This Is How I Imagine the Rapture

On the metro escalator
and you just keep going up
but at the top there’s a

starburst, a cloud
of smoke, and an all-knowing
jellyfish god who tucks folks

one by human-scented one,
into a tentacled cape. For example:
him. That guy. If there’s a good way

to haul a double bass,
he hasn’t found it yet,
but in the hereafter he’ll be glad

he was lugging
such a thing as that. And now
the mime may have eternity

to perfect the moment
where he jerks up his invisible,
sparkling fish. Such are the cosmic

perks for those
who deigned this day
to take, with others

of their species, a train.
Those running? Powering up
the metal teeth in suits? At whom

we’ve always sort of
laughed a little? They go 
faster than the rest. And the young?

Attached and plumbing
the contours of each other’s
uvulas?
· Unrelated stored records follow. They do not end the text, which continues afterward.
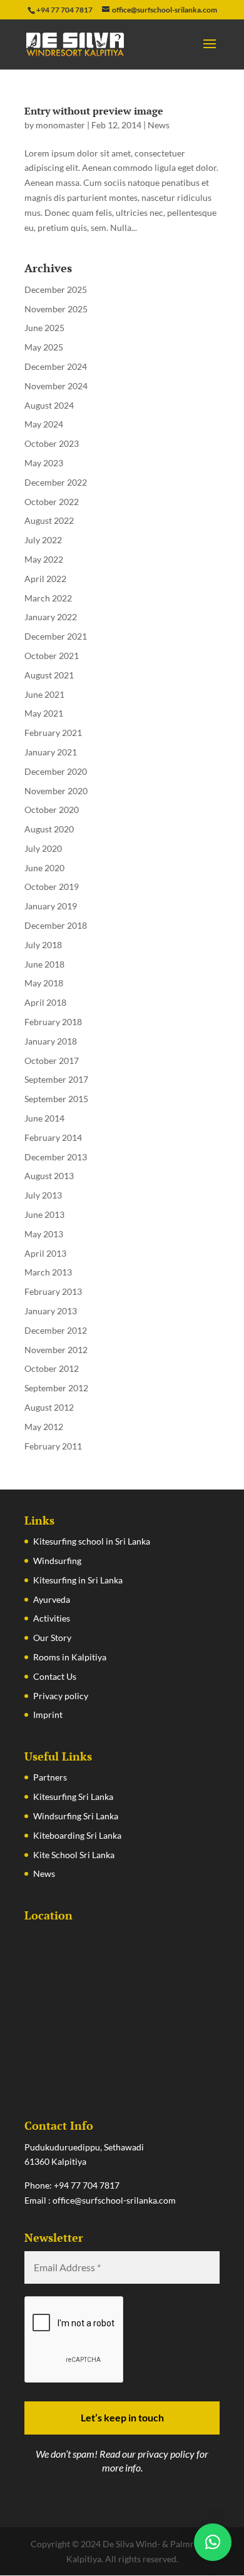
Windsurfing (57, 1560)
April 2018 (45, 1002)
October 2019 (51, 886)
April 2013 (45, 1253)
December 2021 (55, 636)
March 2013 (48, 1272)
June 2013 (44, 1214)
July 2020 (43, 848)
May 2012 (43, 1426)
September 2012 (56, 1388)
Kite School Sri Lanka (73, 1854)
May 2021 (43, 713)
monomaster (60, 125)
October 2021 (51, 655)
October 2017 (51, 1060)
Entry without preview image (93, 111)
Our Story (52, 1637)
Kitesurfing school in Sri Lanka (91, 1541)
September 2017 (56, 1079)
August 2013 (49, 1175)
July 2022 (43, 539)
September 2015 (56, 1098)
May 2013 (43, 1234)
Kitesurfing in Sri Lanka (78, 1580)
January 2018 (50, 1041)
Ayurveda (51, 1599)
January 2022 (50, 616)
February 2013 (53, 1291)
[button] (212, 2542)
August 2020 (49, 829)
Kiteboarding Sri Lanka (77, 1835)
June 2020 (44, 867)
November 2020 (56, 790)
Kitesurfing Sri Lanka (73, 1796)
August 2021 (49, 675)
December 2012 (55, 1330)
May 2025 (43, 347)
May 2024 (43, 424)
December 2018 (55, 925)
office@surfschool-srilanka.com (114, 2200)
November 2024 (56, 386)
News (159, 125)
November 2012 (56, 1349)
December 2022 (55, 482)
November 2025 (56, 309)
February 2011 (53, 1446)
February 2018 (53, 1021)
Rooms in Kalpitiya (69, 1657)
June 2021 (44, 694)
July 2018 (43, 944)
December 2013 (55, 1157)
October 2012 (51, 1368)
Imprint (48, 1714)
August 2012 (49, 1407)
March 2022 (48, 598)
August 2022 (49, 520)
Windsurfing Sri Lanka (75, 1816)
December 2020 (55, 771)
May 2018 (43, 983)
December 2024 (55, 366)
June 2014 (44, 1118)
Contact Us (54, 1676)
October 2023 (51, 443)
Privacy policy (60, 1695)
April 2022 (45, 578)
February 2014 (53, 1137)
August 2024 (49, 405)
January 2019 (50, 906)
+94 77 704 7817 (86, 2185)
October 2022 (51, 501)
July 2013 (43, 1195)
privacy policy (166, 2454)
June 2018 (44, 964)
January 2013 (50, 1311)
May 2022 (43, 559)
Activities (51, 1618)
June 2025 (44, 327)
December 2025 (55, 289)
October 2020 (51, 809)
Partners (50, 1777)
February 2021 (53, 732)
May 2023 (43, 462)
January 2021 (50, 752)
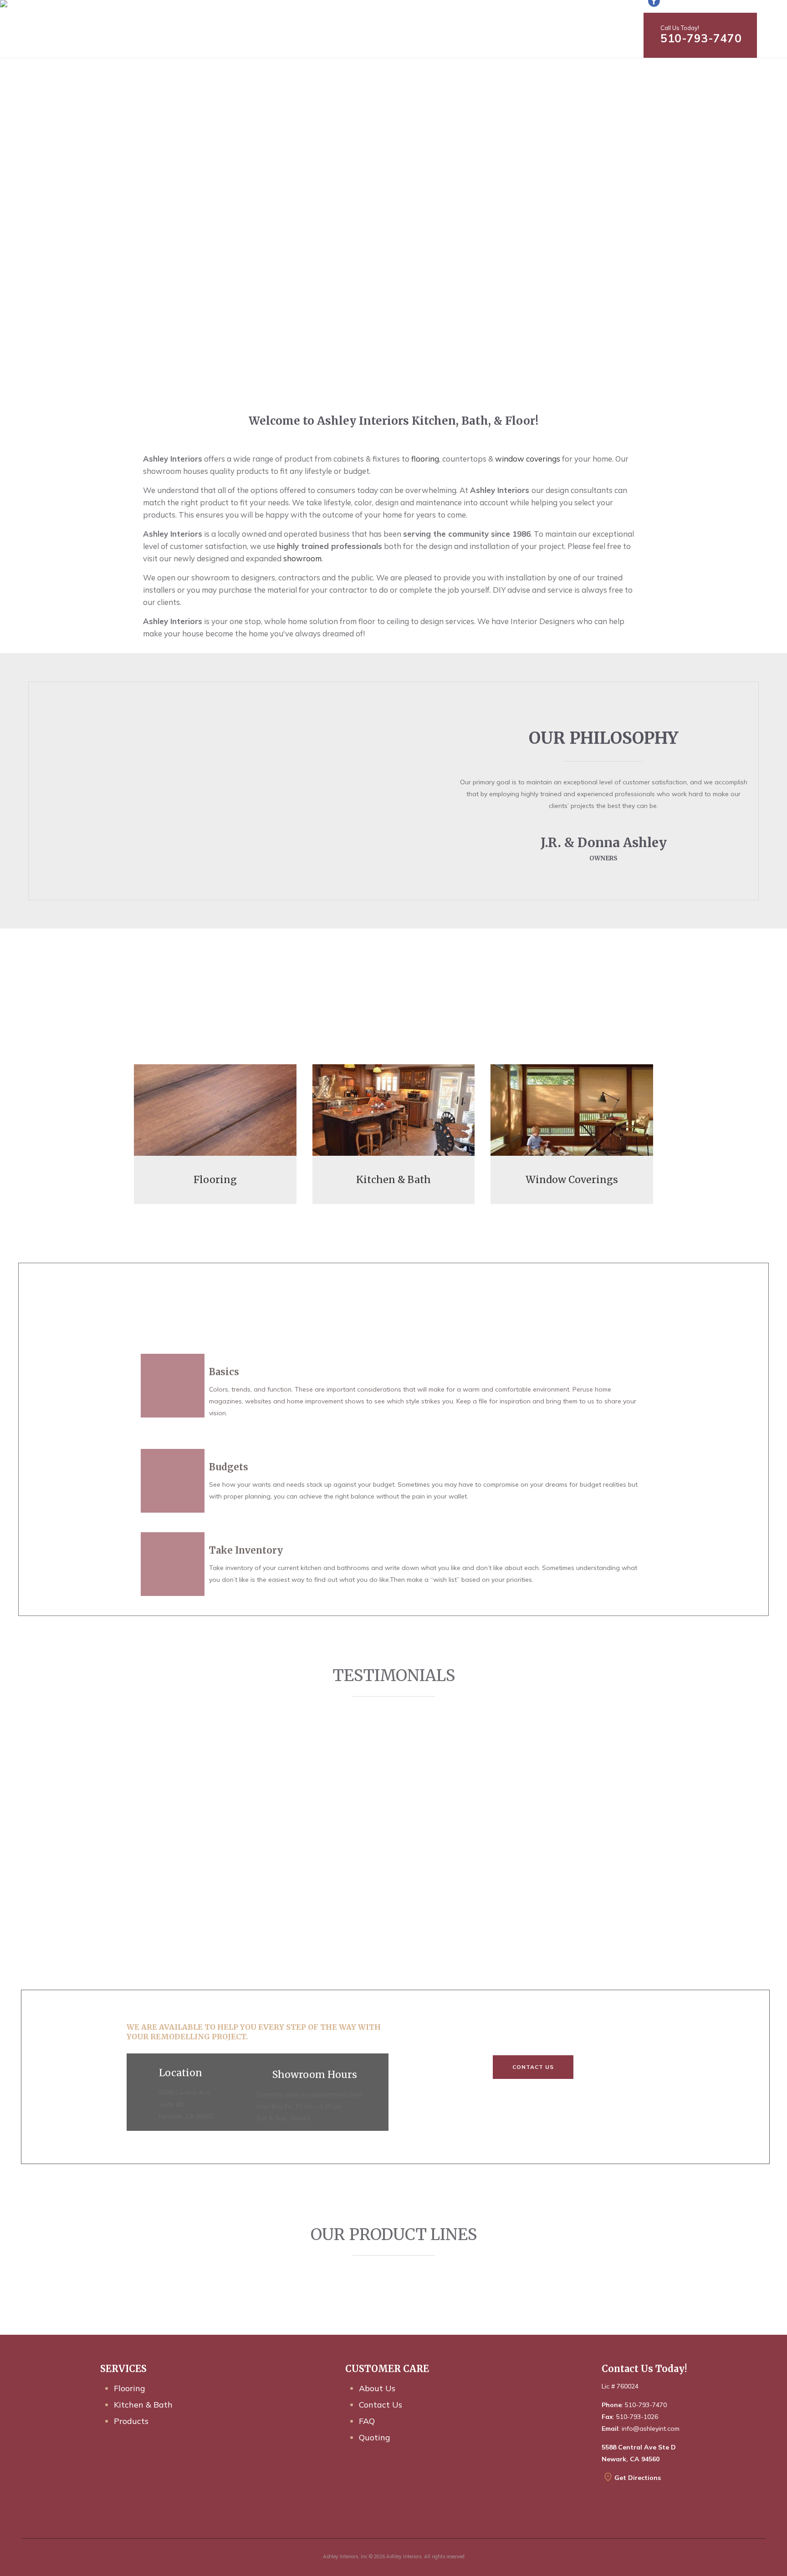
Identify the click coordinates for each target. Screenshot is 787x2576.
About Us (377, 2388)
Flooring (129, 2388)
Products (131, 2421)
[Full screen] (638, 1021)
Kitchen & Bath (143, 2404)
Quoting (374, 2437)
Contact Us (533, 2066)
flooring (425, 458)
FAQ (367, 2421)
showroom (302, 558)
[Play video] (148, 1021)
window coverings (527, 458)
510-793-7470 (700, 38)
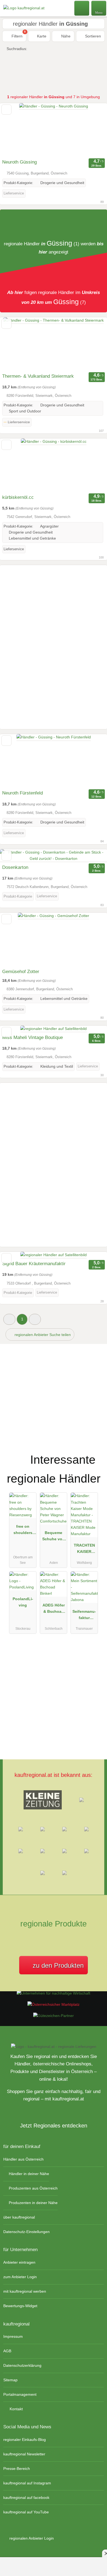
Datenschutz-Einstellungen (26, 2231)
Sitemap (10, 2380)
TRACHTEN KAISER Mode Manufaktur (84, 1549)
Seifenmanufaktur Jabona (84, 1615)
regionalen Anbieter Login (31, 2538)
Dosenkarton (15, 867)
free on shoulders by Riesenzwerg (23, 1530)
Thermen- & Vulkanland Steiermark (38, 376)
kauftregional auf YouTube (26, 2512)
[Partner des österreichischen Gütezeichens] (53, 2015)
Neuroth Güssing (19, 162)
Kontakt (16, 2409)
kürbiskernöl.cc (18, 497)
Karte (41, 36)
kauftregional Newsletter (24, 2454)
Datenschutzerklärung (22, 2365)
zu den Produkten (57, 1965)
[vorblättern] (93, 130)
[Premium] (95, 1455)
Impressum (13, 2336)
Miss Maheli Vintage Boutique (32, 1037)
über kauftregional (19, 2217)
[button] (9, 1319)
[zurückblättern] (13, 130)
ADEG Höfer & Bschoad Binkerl (54, 1609)
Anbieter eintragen (19, 2262)
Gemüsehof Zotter (20, 971)
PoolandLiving (23, 1602)
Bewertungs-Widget (20, 2306)
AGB (7, 2351)
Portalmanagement (19, 2394)
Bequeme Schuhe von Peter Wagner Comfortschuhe (53, 1537)
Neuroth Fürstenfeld (22, 793)
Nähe (65, 36)
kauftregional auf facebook (26, 2497)
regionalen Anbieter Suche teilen (42, 1334)
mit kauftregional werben (24, 2291)
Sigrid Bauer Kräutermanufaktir (34, 1263)
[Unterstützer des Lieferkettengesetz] (53, 1993)
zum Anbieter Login (20, 2277)
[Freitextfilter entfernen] (82, 8)
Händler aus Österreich (23, 2159)
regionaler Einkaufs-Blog (24, 2439)
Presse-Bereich (16, 2468)
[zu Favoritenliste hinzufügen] (6, 109)
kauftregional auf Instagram (27, 2483)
They go, too. Doing

just that, just that
before love gets crowded with
its own fetid fruits. The late night

stragglers are raptured last
leaving behind their final silver words
on earth’s longest revolving handrail. 

 
Sarah Wolfson

Sarah Wolfson is the author of the poetry collection A Common Name for Everything (Green Writers Press, 2019). Her poems have appeared in Canadian and American journals including The Fiddlehead, AGNI, TriQuarterly, PRISM international, and West Branch. She holds an MFA from the University of Michigan. Originally from Vermont, she now lives in Montreal, where she teaches writing at McGill University.